Jimmy Carter’s grandson said Tuesday that the former president is “coming to the end” in a brief update about the 39th president’s health.
“(My grandfather) is doing OK,” Jason Carter said at a mental health forum named in honor of his grandmother, the late former first lady Rosalynn Carter, at the Carter Center. “He has been in hospice, as you know, for almost a year and a half now, and he really is, I think, coming to the end that, as I’ve said before, there’s a part of this faith journey that is so important to him, and there’s a part of that faith journey that you only can live at the very end and I think he has been there in that space.”
Jimmy Carter, now 99, became the oldest living president in history after George H.W. Bush died in 2018 at the age of 94. He has survived metastatic brain cancer, liver cancer and a number of health scares, including brain surgery after a fall in 2019. He entered hospice care in February 2023 after a series of hospital stays and made a rare public appearance to attend his wife’s memorial service back in November.
“My grandmother’s passing was a difficult moment for all of us, including my grandfather,” Jason Carter said Tuesday.

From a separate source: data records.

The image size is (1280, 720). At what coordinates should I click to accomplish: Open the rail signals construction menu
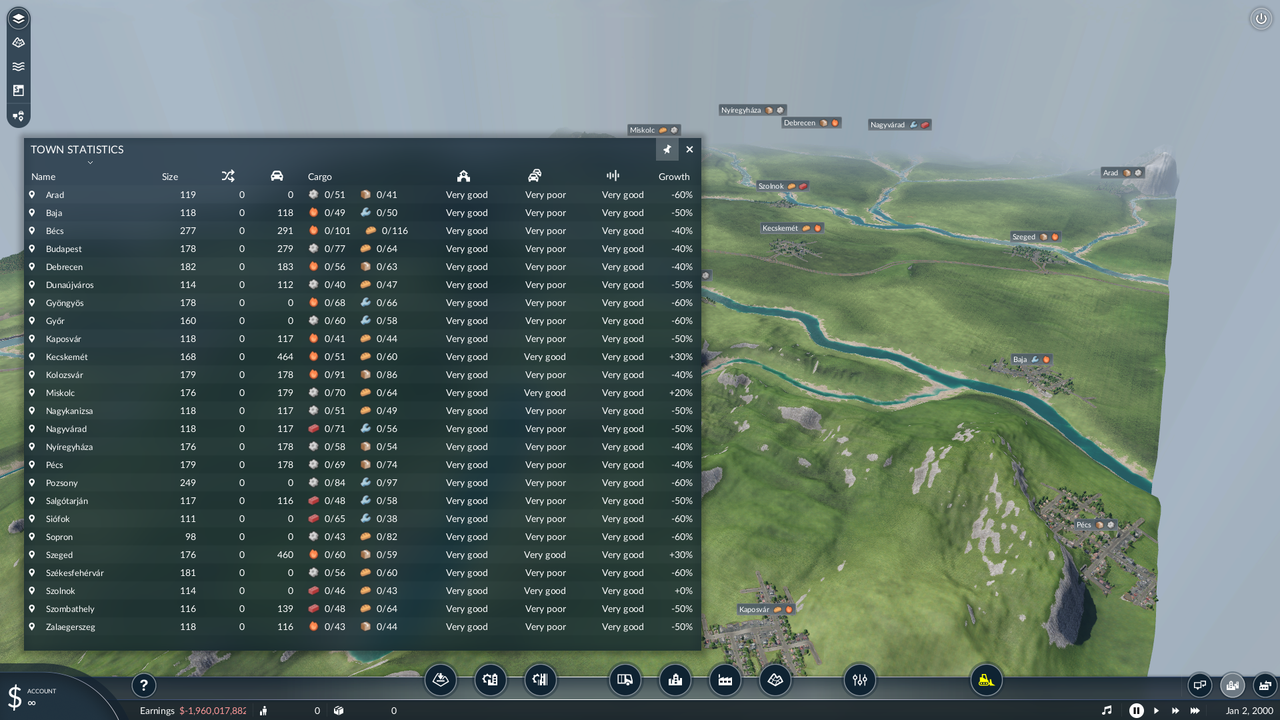click(540, 680)
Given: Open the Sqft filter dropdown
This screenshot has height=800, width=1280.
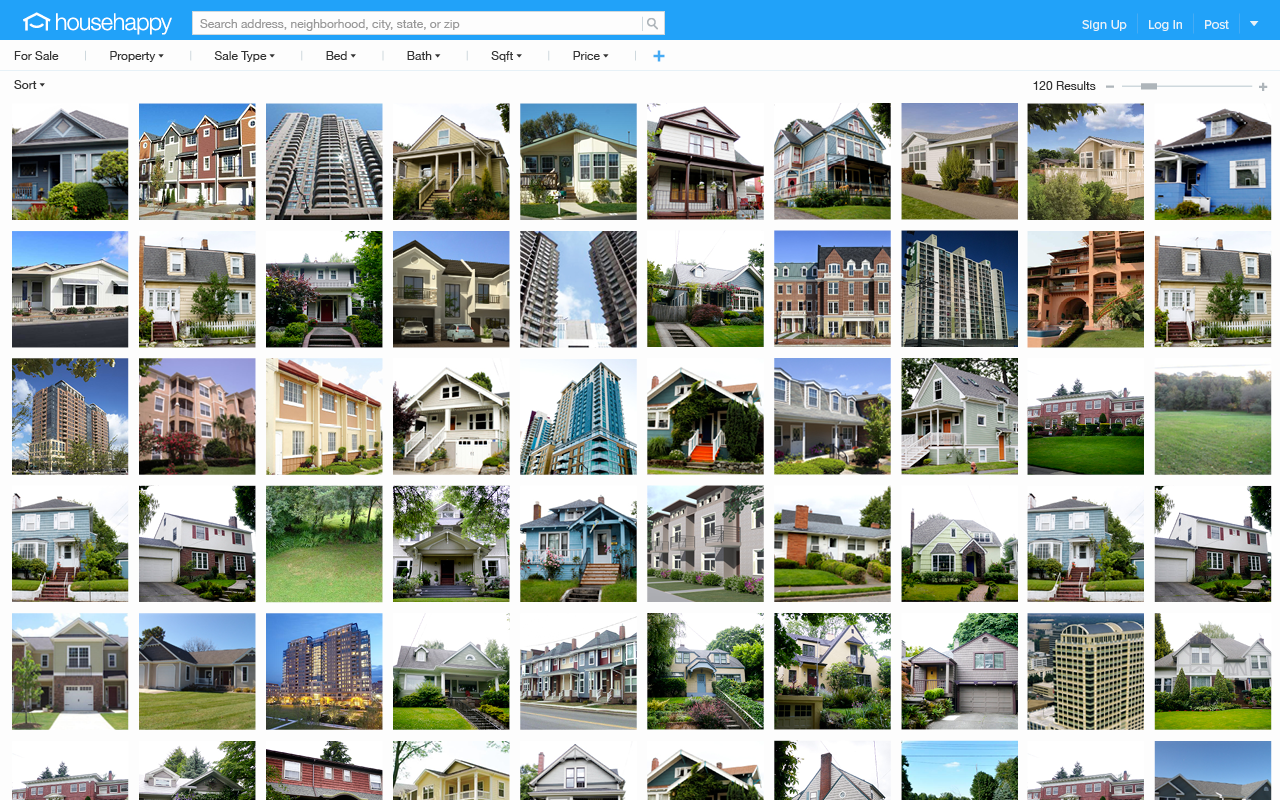Looking at the screenshot, I should pyautogui.click(x=506, y=56).
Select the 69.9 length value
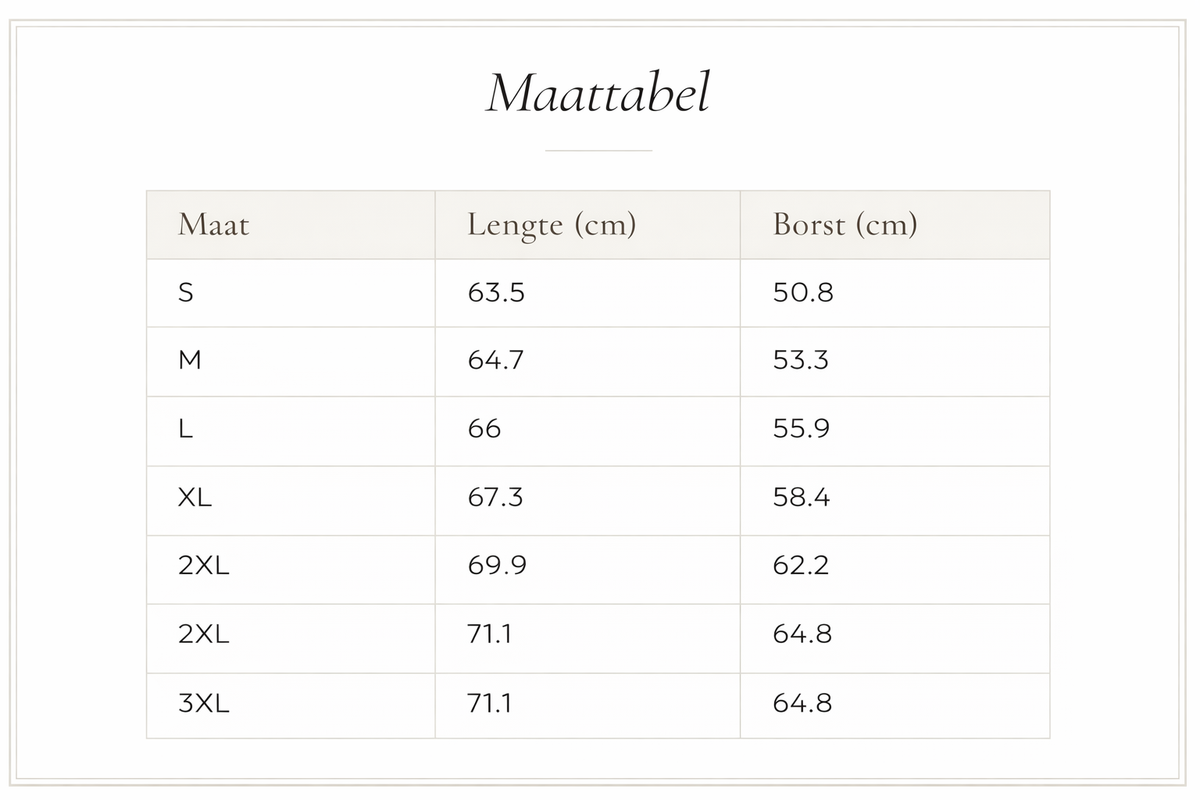Screen dimensions: 1200x800 (497, 566)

But, he added, “The outpouring of love and support that we, as a family, received from people in this room and from the rest of the world was so remarkable and meaningful to us. And it really turned that whole process into a celebration.”
Rosalynn Carter made mental health advocacy one of her key areas of focus as Georgia and America’s first lady. In 1977, Carter made it her signature cause, notably through the creation of the President’s Commission on Mental Health. Her efforts resulted in increased research funding, broader treatment access and innovative approaches to mental health care.
Jason Carter said that moments with his grandfather over the past year reminded him of the mental illness aspects related to caregiving, another cause his grandmother championed.
During the speech, he recounted one conservation with the former president as they watched an Atlanta Braves game together.
“I said, ‘Pa Pa … people ask me how you’re doing and I say I don’t know.’ And he said, ‘Well, I don’t know myself.’ And so, he’s still there,” Jason Carter said, laughing.
The former president’s health has been the subject of widespread attention in recent years, especially since he entered hospice. Speaking with CBS in February, Jason Carter said his grandfather’s spirit was “as strong as ever.”
The former president is widely revered for his championing of human rights. His brokering of the Camp David Accords in 1978 with Egyptian President Anwar Sadat and Israeli Prime Minister Menachem Begin remains central to his legacy.
A peanut farmer and US Navy lieutenant before going into politics, Carter, a Democrat, served one term as governor of Georgia before serving as president of the United States from 1977 to 1981.